The ¨OK¨ Seal

Cuando llegué a los Estados Unidos aprendí que los productos, en mi campo al menos, tenían tres niveles de “calidad perceptiva”.  Tú trabajo podía estar “ok”, “cool” o “awesome”. Cualquier cosa por debajo de “ok” era inadmisible y pasabas bastante trabajo para encontrar… trabajo (esa frase probablemente hubiera podido quedar mejor). Si te cuesta trabajo (fatal… si salgo de una mala para otra) entender eso de las clasificaciones y te quieres enredar en apreciaciones subjetivas… lamento no poder ayudarte. El sello “ok” es un standard no declarado de calidad en la manufactura visual,  sensorial, que hay que obedecer, respetar y seguir si quieres entrar en este mercado laboral (por lo general… que a veces… ni idea de lo que es ok tienen). Si has estado donde yo estuve lo tienes claro. Aqui se empieza, en la mayoría de los casos, a partir de “ok” y te dan un tiempo para pasar de ahí a “cool”. Por lo menos…

Para mi esto fue toda una revelación. Venía de un país donde no solo se permite la calidad sub-ok sino que se estimula. Se estimula de todas las maneras y formas posibles. Y no, no le llaman calidad sub-ok,  le dan, injustamente, otros nombres: “producción nacional”, “arte”, “autóctono” , “genuino”… y un largo etc. Y digo injustamente porque es perfectamente posible hacer un producto nacional, autóctono, genuino y artístico con niveles “ok” y superiores. Productos que transpiren awesomeness. Asociar lo nacional con una calidad baja, una factura mediocre y, además, estar orgulloso es una actitud catastrófica para cualquier nación (mi suegro diría castrotófica… pero ese es él a mi no me miren).

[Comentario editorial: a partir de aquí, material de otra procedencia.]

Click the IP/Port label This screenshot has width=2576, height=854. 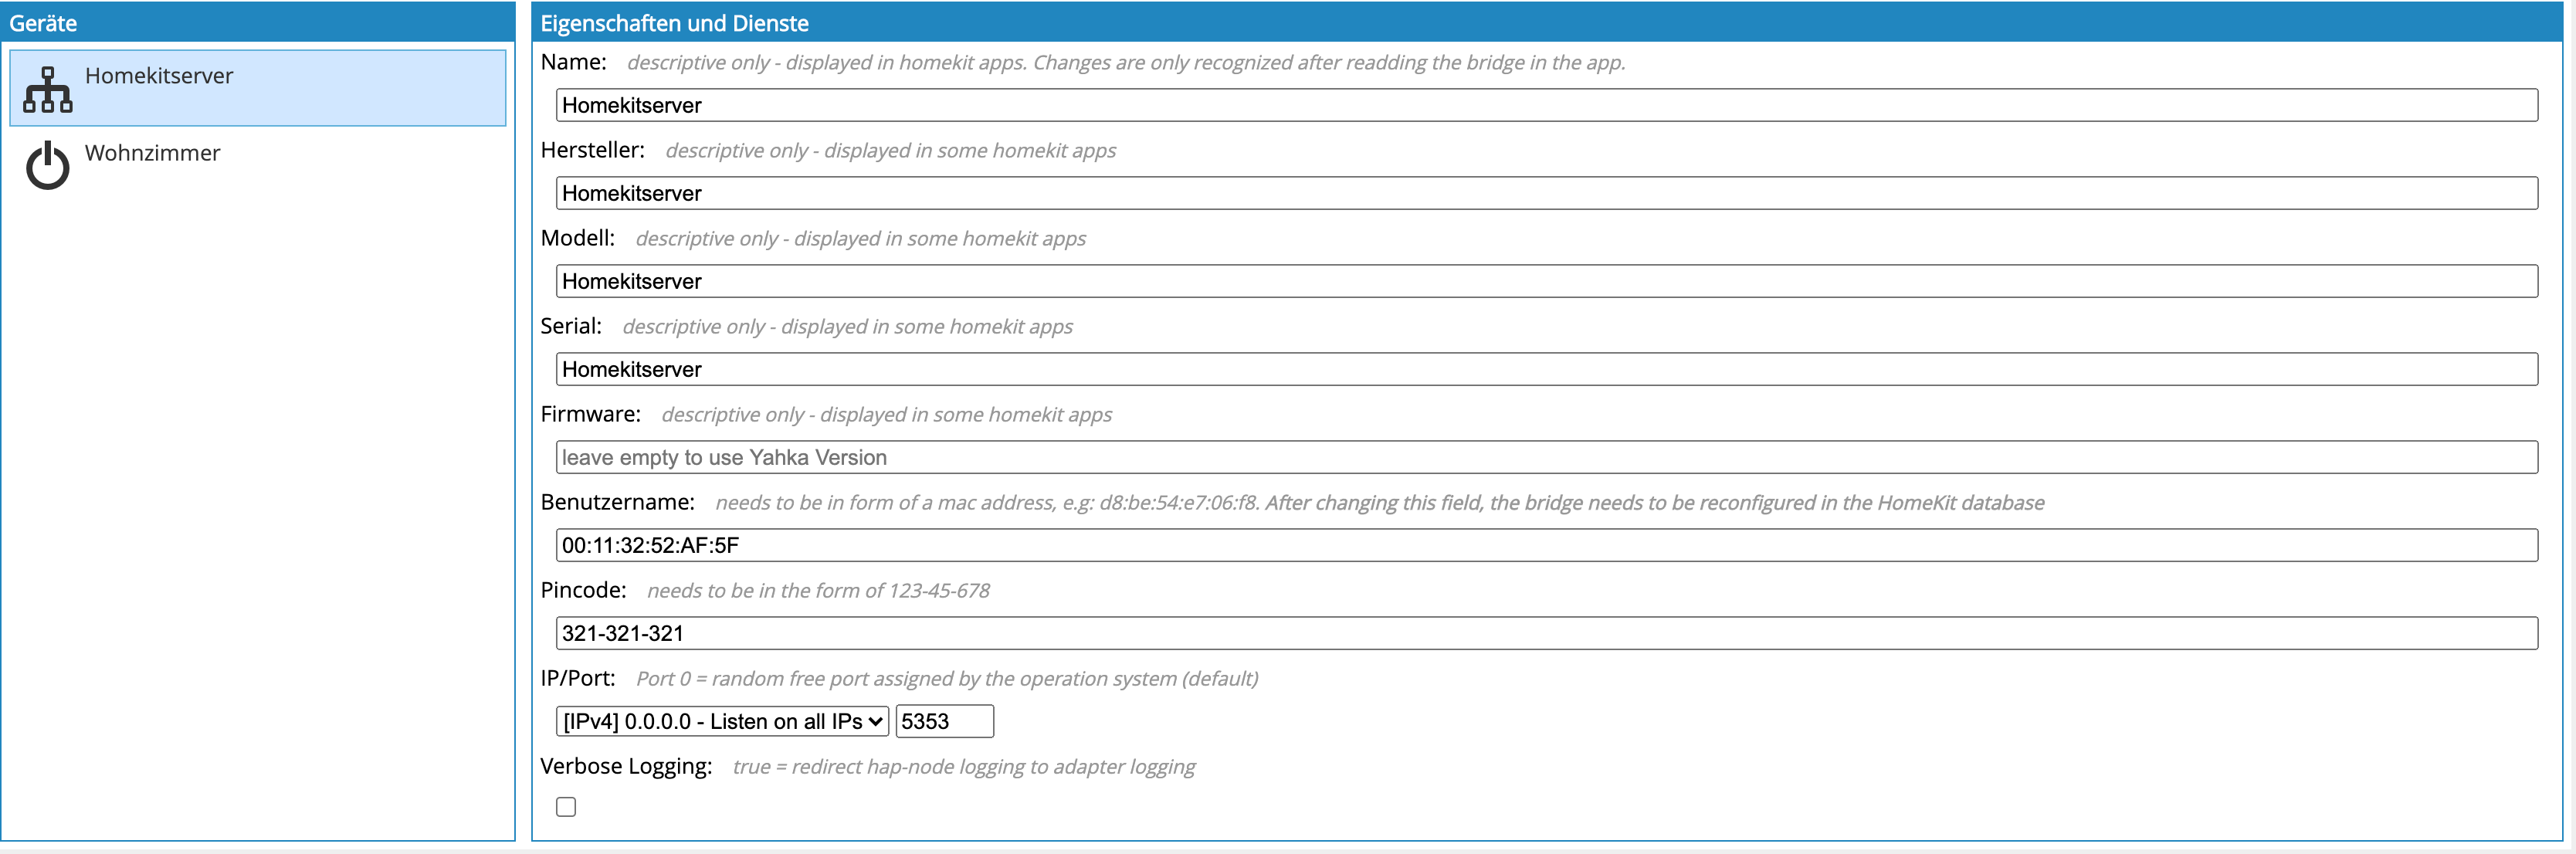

Una regla. No se puede ir de “sub-ok” a “awesome” (ni siquiera a “cool”). Se necesita primero pasar a estado “ok” y de ahí para arriba. Rara vez hay saltos masivos de calidad que se sostengan por mucho tiempo ya que por lo general están “atados” o fueron “provocados” por el genio creativo de una persona en particular. A veces los medios de un una zona donde lo “ok” no abunda atacan cualquier asomo de un producto que cargue el sello… declaran: “Eso lo hace cualquiera (fuera de aquí)… queremos algo increíble… queremos un producto que cuando lo mires te quedes tan asombrado que te olvides de quien eres… que produzca amnesia estetica… que te haga pensar que hay un antes y un después, que todo lo demás te parezca insulso…” Y eso esta bien… digo yo… yo me entretengo con snippets de código y los periodistas a veces se entretienen soñando mundos posibles… o imposibles (estos últimos terminan de escritores invariablemente)

Una cosa clara. “Ok” no es “Awesome”, “Ok” no es ni “Cool”… pero es un signo de madurez (no solo creativa sino profesional). Hay que estimular el Sello OK. Hay que exigirlo. Como hay que exigir, una vez alcanzado ese estado, pasar al siguiente nivel.

Esto es típico. Uno se sienta a ver una película de esas de efectos especiales… nada novedoso… normalita… para pasar un rato… escapar de la realiad… No esperamos un drama psicológico entre el alien devorador de carros de uso y la bella rubia de Texas que en realidad es un señor de 55 años que se sometió a un experimento en el area 51 para infiltrar las filas del staff editorial(?) de Playboy. No… nada de eso. Queremos BOOOM! SWOOSHHH!! MUAH!!! Lo que no vamos a admitir es micrófonos saliendo por todas partes… que se vea que el alien esta “recortado” y trozos del “green screen” o que las naves espaciales parezcan sacadas de un Happy Meal de McDonalds… No, pagamos por y queremos ver un “ok” film.

Si algo tiene el  sello “Ok” en un medio donde no suele ser frecuente… eso esta bien. ¿Merece un premio, un reconocimiento? Tal vez si, tal vez no… eso esta totalmente fuera de del propósito de este balbuceo… Para mi lo más importante del “Ok” siempre ha sido que es el primer paso para llegar a “awesome”…

Notas: Kung Fu Panda (también conocido como Po o The Dragon Warrior) hizo valiosos aportes en este post. El post esta lleno de expresiones inglesas… so what?